Different Types of Valves & Which You Should Choose

Published October 22, 2019

different types of valves

Different Types Of Valves

There are so many different types of valves on the market, we understand if you’re feeling confused about what kind of valve is best for your budget, your industry, and your specific plant environment. Not all valves are made alike, but many can stand in for another, making it even more challenging to sort through all the different types of valves. We’re here to break it down for you, so you can find the valves you need and get to work.

Before we get into the different types of valves available and their applications, let’s talk about valves in general. These small pieces of industrial equipment perform a lot of important work despite their small size. Valves generally regulate flow or shut it off (and turn it back on again). The different types of valves are typically variations in how the flow is regulated or shut off. Some valves can do both. Keep that in mind as you consider what you need in a valve.

Ball Valves

We’ll start with one of the most common of the different types of valves. Ball valves are used for shut-off purposes, operated with a simple turning mechanism. These are named ball valves because the closure unit is shaped like a ball. It has a bore through the middle, which allows for fluid to flow through it when the valve is in the open position. That simple turning mechanism moves the bore, closing the valve.

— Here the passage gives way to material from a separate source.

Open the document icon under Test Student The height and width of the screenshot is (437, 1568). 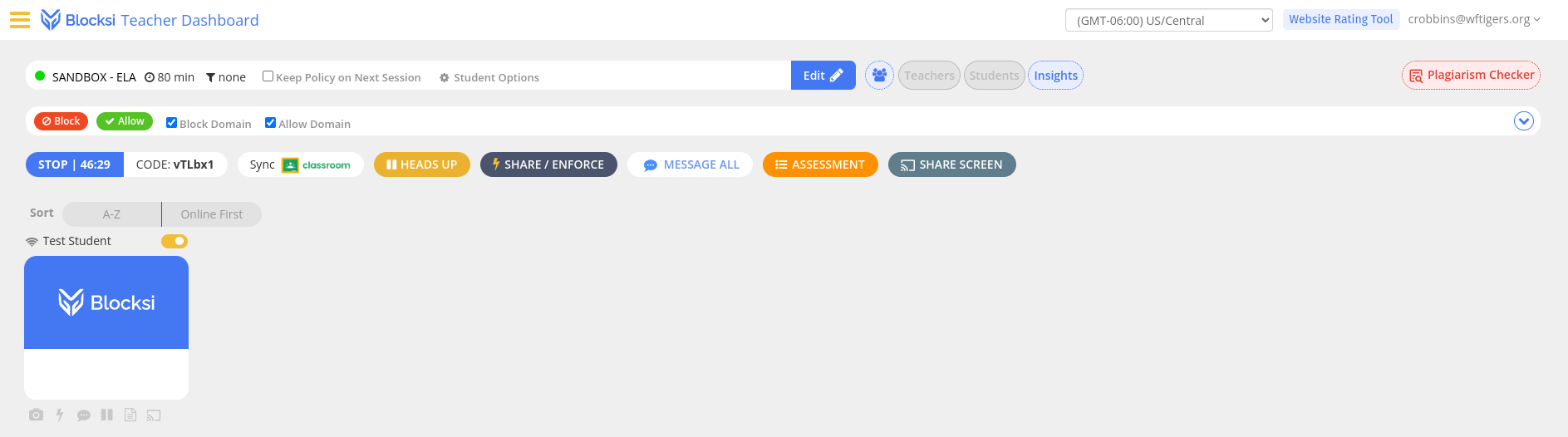pyautogui.click(x=130, y=415)
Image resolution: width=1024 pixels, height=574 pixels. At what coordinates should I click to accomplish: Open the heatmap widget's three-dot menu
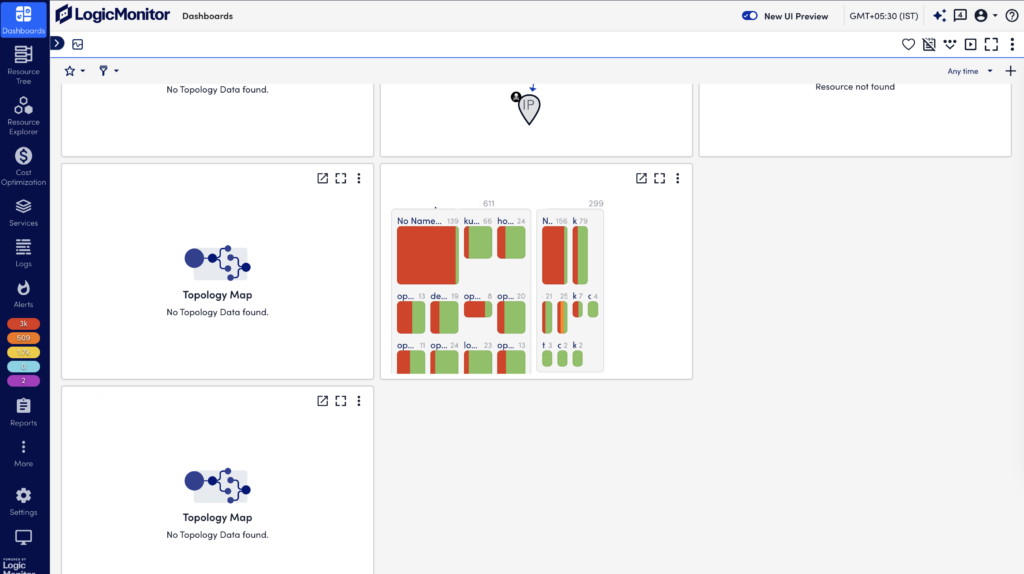[x=678, y=178]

You’ll generally find ball valves in applications where a tight seal is essential. They are not suitable for throttling applications; using a ball valve like this practically guarantees early failure.

Gate Valves

Gate valves also stop or start the flow of liquid. Like ball valves, their name comes from the valve mechanism itself. When users turn a handle, it opens a gate which allows flow through. If the handle is turned the opposite way, the gate closes, and shuts off the flow.

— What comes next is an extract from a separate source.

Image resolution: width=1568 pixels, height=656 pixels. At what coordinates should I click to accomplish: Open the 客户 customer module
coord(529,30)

Again, like a ball valve, these are ideal for simple on and off usage. Different types of valves are better suited to throttling; a gate valve will wear out quickly in this position.

Butterfly Valves

Similar to a ball valve, a butterfly valve operates with a quarter-turn. A disc-shaped part of the valve, held in the middle with a rod, opens and closes the flow as the handle turns. However, unlike the ball valves, a butterfly valve does well at regulating or throttling flow.

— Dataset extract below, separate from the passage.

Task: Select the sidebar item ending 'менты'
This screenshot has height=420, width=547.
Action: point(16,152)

In many applications, butterfly valves are a better choice than ball or gate valves. This is not only because they can regulate flow, but because they weigh less, take up less space, cost less, and are easier to maintain with fewer moving parts that can erode or break.

Globe Valves

Not to be confused with a ball valve, a globe valve also opens and closes a flow path as well as regulating it. The rate of flow changes as the valve plug lifts out of the seat. The higher the plug is from the seat, the faster the flow moves through an S-shaped passageway.

These valves offer a high degree of control but can be slow to operate; the valve stem has to be turned several times to open or close the valve. If you need a quick response from your valves, you should look at different types of valves to find one that better suits your requirements.

Everlasting Valves

We’ve saved the best for last! There are still different types of valves out there — pinch valves, plug valves, needle valves, and check valves, to name a few — but an Everlasting Valve is all you need to handle anything any valve promises, and then some.

Our valves are the original rotating disc valves. Our rotating valves operate differently than any other valve on the market, with an open body design, and a self-lapping rotating disc that clears and shears away process material, keeping the valve clean and achieving a tighter seal every time the valve is used. Unlike other valves that wear out and erode, even when used as carefully as possible, our valves get better the more you use them. That holds true in even the harshest, most challenging industrial environments.

When you choose an Everlasting Valves product, selecting the right valve for your needs is easy. Our valves, including boiler-blowdown valves, diverter valves, bulk-material valves, and process valves, can replace practically any other valve, including those listed above. For a quote or to talk about custom valves, use our online contact form, give us a call at 908-769-0700, or email us at [email protected].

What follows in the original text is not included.